• GIVEN DATA:
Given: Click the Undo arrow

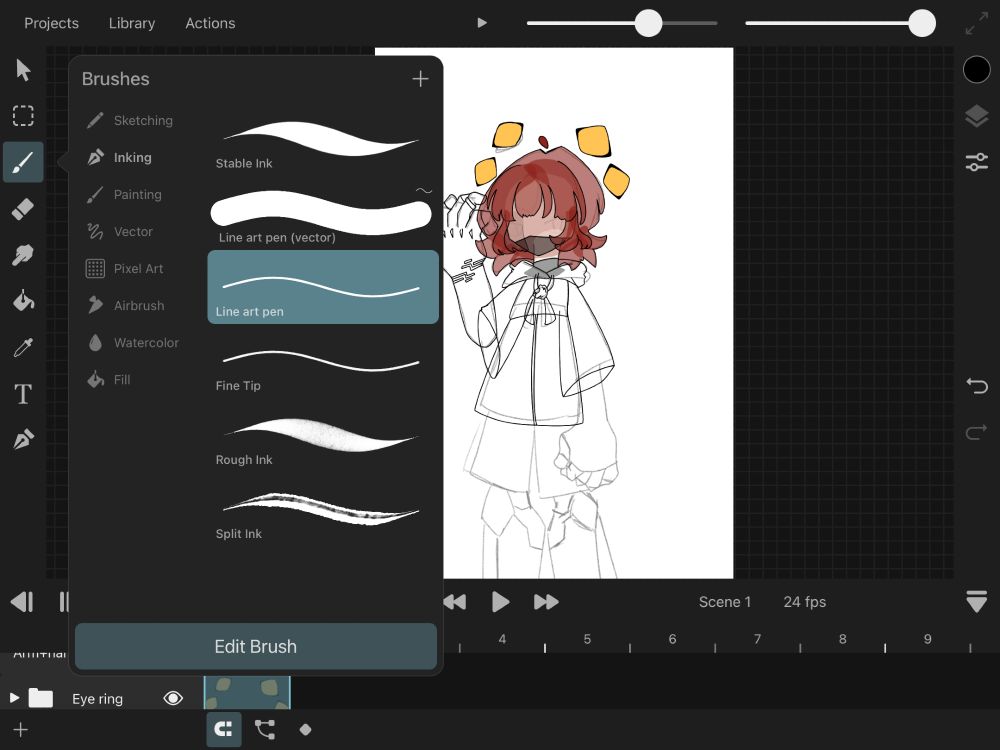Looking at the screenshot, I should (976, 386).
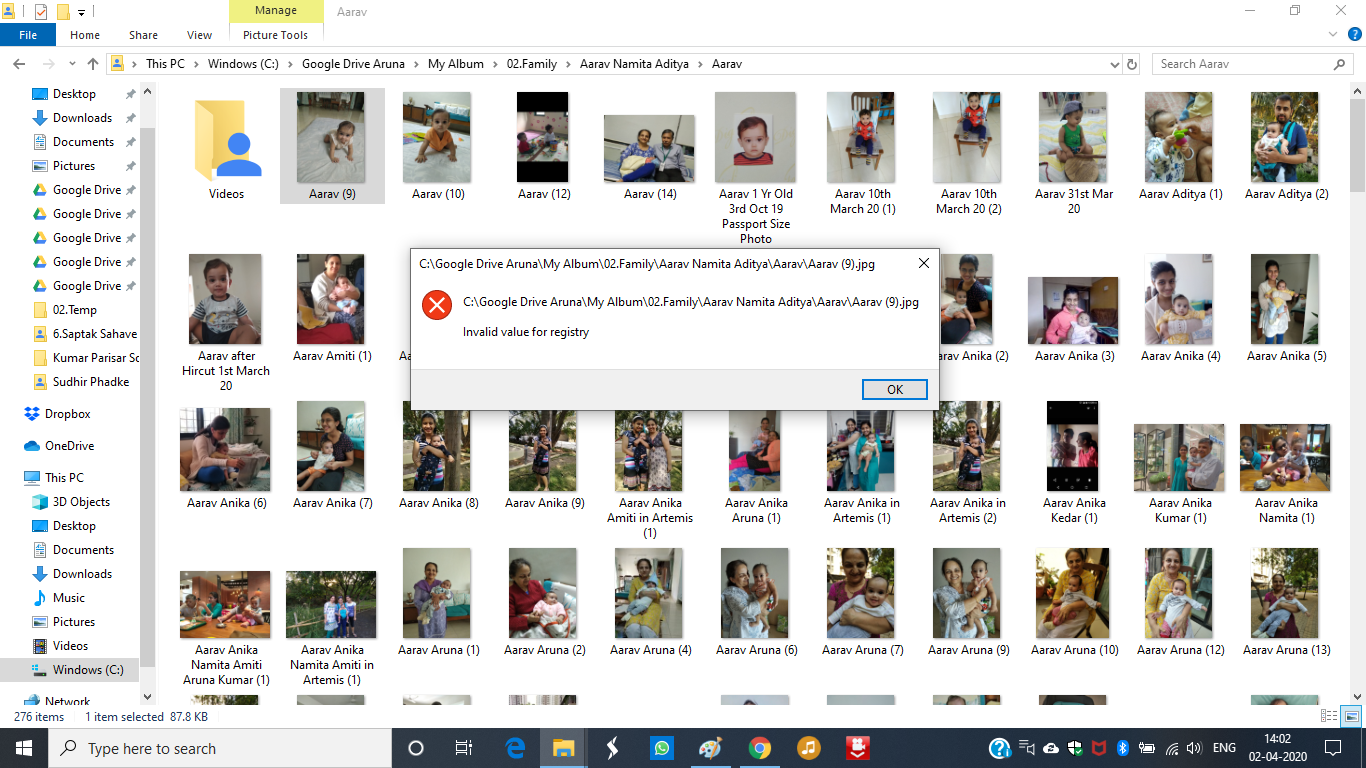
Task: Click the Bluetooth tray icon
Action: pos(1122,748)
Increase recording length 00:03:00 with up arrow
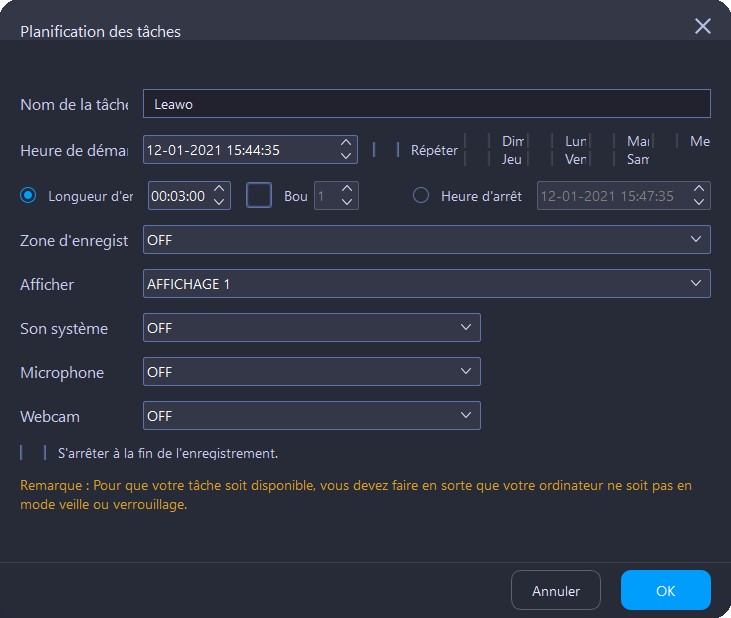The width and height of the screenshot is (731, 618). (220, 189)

• WHAT THE TASK ASKS: Keep the pictures out and transcribe the listing exactly.

• ANSWER TO THE PROBLEM:
Given: Click the Undo arrow

Looking at the screenshot, I should (976, 386).
Task: Click the Bluetooth tray icon
Action: pos(1122,748)
Increase recording length 00:03:00 with up arrow
The width and height of the screenshot is (731, 618). (220, 189)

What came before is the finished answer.